Che cosa intendiamo per politica della salute? Mettere più soldi per la sanità? Avere a disposizione i necessari mezzi diagnostici e terapeutici? Poter contare su un numero maggiore di camici bianchi e di infermieri? Incrementare l’attività del medico di base e della medicina di territorio? Sì. Questo e molto altro. Perciò le misure annunciate dal governo giallo-rosso sono importanti. Tuttavia restano dentro il perimetro dell’assistenza sanitaria. Mentre la salute è qualcosa di diverso.
Nei giorni passati il ministro della Salute, Roberto Speranza, insieme al presidente del Consiglio, ha tratto un bilancio sui primi 100 giorni del ministero, elencando, tra gli obiettivi raggiunti, i 2 miliardi di euro in più sul fondo sanitario, altri 2 miliardi per l’edilizia, l’abolizione del superticket, oltre alle misure sul personale “che andranno ad immettere nuovi medici e infermieri nei nostri ospedali”. Si tratta senza dubbio di interventi utili, che miglioreranno diversi aspetti strutturali del settore, in stato di notevole sofferenza. Incrementare il Fondo sanitario nazionale, assumere personale, sono alcuni passaggi in assenza dei quali la sanità non potrebbe che peggiorare.
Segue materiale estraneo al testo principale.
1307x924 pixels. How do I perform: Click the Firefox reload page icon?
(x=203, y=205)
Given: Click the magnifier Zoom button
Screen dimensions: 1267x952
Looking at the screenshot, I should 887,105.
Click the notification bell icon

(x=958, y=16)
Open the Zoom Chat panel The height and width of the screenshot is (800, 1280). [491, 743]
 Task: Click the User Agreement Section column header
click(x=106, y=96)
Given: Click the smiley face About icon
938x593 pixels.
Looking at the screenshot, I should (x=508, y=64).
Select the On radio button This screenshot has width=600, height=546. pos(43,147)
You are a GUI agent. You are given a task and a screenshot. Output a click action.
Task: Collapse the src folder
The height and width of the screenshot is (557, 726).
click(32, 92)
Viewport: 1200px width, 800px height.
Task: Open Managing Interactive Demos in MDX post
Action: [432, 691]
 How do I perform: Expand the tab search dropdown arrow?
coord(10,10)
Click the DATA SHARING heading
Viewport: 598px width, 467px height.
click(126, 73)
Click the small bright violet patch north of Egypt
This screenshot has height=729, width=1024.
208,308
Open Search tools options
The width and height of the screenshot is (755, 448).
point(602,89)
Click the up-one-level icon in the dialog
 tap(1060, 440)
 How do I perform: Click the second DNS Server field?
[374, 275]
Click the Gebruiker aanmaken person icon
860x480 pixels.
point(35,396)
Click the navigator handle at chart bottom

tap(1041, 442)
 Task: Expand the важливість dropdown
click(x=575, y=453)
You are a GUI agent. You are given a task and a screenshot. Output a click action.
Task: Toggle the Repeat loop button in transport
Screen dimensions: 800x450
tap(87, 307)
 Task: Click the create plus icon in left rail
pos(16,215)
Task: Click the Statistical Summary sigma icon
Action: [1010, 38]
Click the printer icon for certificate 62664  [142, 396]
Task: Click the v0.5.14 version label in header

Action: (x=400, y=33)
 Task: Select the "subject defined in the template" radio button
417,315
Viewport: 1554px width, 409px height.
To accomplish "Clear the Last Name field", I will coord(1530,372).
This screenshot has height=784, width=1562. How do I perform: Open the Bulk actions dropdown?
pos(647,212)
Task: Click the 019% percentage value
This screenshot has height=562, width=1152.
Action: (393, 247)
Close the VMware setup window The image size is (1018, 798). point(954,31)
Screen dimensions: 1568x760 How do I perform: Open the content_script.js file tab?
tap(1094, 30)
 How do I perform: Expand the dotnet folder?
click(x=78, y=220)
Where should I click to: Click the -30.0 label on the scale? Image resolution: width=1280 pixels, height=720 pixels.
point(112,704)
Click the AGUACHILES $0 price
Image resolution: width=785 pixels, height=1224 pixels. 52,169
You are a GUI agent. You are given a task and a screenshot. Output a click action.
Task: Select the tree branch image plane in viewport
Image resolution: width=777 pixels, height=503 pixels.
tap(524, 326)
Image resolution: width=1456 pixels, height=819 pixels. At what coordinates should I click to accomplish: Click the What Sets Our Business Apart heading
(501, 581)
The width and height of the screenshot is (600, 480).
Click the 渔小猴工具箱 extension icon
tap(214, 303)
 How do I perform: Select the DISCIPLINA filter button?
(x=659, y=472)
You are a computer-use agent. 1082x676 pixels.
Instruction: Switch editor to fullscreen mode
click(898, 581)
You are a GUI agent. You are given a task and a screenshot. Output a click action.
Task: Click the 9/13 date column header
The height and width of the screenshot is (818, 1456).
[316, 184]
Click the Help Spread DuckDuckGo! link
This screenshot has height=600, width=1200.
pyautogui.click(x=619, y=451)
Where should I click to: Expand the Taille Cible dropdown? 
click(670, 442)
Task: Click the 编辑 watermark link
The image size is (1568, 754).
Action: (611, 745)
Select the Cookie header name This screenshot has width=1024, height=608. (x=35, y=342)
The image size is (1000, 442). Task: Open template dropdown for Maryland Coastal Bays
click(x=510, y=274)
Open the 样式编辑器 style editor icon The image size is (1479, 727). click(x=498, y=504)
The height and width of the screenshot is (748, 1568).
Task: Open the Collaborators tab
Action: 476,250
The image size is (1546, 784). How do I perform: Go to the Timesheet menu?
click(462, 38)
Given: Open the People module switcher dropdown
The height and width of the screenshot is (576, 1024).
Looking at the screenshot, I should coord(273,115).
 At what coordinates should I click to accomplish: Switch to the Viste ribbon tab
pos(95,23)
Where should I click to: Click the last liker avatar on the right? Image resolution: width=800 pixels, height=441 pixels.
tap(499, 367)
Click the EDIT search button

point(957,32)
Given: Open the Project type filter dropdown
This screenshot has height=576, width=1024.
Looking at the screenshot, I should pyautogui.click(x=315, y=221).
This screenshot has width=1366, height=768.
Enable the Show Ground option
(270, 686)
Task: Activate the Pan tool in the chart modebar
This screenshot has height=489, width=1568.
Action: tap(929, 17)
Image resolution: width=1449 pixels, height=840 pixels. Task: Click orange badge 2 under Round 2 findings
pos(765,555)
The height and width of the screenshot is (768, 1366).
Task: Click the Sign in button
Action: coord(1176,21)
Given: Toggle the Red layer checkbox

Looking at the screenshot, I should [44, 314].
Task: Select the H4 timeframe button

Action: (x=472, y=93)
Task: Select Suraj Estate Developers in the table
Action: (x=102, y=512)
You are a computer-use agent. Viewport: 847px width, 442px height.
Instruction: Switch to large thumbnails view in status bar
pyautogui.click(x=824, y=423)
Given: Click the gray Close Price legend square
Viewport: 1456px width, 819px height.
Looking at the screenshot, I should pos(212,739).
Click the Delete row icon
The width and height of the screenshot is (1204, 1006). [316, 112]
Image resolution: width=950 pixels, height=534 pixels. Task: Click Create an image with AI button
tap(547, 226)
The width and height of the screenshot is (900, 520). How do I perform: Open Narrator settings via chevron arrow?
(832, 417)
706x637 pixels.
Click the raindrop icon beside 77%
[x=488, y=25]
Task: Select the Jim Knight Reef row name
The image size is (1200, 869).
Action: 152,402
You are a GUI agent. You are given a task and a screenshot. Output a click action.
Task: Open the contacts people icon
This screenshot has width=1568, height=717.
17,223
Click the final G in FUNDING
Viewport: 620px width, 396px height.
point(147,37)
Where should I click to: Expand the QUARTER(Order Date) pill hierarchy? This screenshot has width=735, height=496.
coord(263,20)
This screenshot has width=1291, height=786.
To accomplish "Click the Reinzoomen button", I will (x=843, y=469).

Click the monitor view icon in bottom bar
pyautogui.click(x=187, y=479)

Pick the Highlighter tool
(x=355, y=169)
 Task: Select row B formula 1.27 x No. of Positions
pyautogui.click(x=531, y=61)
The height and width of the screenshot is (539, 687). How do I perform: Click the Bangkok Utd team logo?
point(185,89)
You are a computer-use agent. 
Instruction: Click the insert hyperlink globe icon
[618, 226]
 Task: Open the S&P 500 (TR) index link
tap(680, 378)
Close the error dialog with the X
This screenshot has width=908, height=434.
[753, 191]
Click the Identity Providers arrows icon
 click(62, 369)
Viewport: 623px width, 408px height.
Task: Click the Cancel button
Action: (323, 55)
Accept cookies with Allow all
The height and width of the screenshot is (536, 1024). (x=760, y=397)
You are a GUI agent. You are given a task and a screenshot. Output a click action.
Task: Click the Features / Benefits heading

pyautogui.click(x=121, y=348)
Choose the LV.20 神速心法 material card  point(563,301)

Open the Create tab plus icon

Però non credo che queste decisioni, condivisibili, riusciranno a mettere fine ai due più grandi problemi, secondo me ovviamente, della sanità pubblica: le liste di attesa e le diseguaglianze territoriali. Perché sul primo punto serve un lavoro congiunto governo/Regioni, in particolare nei settori diagnostici e terapeutici dove le liste sono più lunghe, in grado di individuare obiettivi a breve e medio termine. Invece per la seconda questione serve una politica di più ampio respiro, e di lunga durata, capace di affrontare alla radice le ragioni dei divari Nord/Sud, che condizionano – e “puniscono” – la vita, il lavoro, la società di mezza Italia.
Le differenze tra Settentrione e Meridione sono talmente profonde da incidere perfino sull’esistenza stessa di milioni di persone. Nel 14.esimo rapporto Crea-Università di Tor Vergata del gennaio scorso, si sottolineava che il divario tra Nord e Sud è di oltre un anno di svantaggio in termini di aspettativa di vita nelle Regioni del Mezzogiorno. A conferma che quando parliamo dell’articolo 32 della Costituzione, spesso citato come punto di riferimento per le politiche sanitarie, bisogna anche dire che il diritto alla salute è relativo. E dipende molto da dove vivi.
Ma c’è un aspetto di fondo che va chiarito, e riguarda il significato stesso di salute.
Perché stiamo parlando di un valore. Fondamentale. Che deve permeare tutta la società, sotto ogni aspetto. La salute è legata all’ambiente di lavoro, alla produzione agricola, alla dieta quotidiana, all’aria che respiriamo, alle condizioni psichiche, oltre che fisiche ed economiche dei cittadini (se guadagni poco o hai una pensione bassa, la qualità dell’esistenza ne risente), al tempo libero, ai rapporti sessuali…Nella società moderna non ci sono variabili indipendenti per conquistare la salute. Che va perciò affrontata dal punto di vista economico, politico, culturale, ecologico, sociale…
Le politiche per la salute non si modificano di una virgola se si interviene solo sulle necessità specifiche della sanità. Perché se l’aria che respiriamo è malata è li che bisogna intervenire; se il cibo che consumiamo è contraffatto o proviene da zone inquinate, aumentano le patologie; se manca una corretta educazione alimentare, crescono i rischi di obesità e sovrappeso, con tutti i mali che comportano…Insomma la salute dovrebbe essere “pane quotidiano” in un programma di governo. E senza una visione complessiva, globale, il cambiamento sarà sempre e comunque parziale. Peraltro una nuova politica che punti alla salute e al benessere della comunità, deve mettere al centro non la malattia, ma l’individuo. La persona.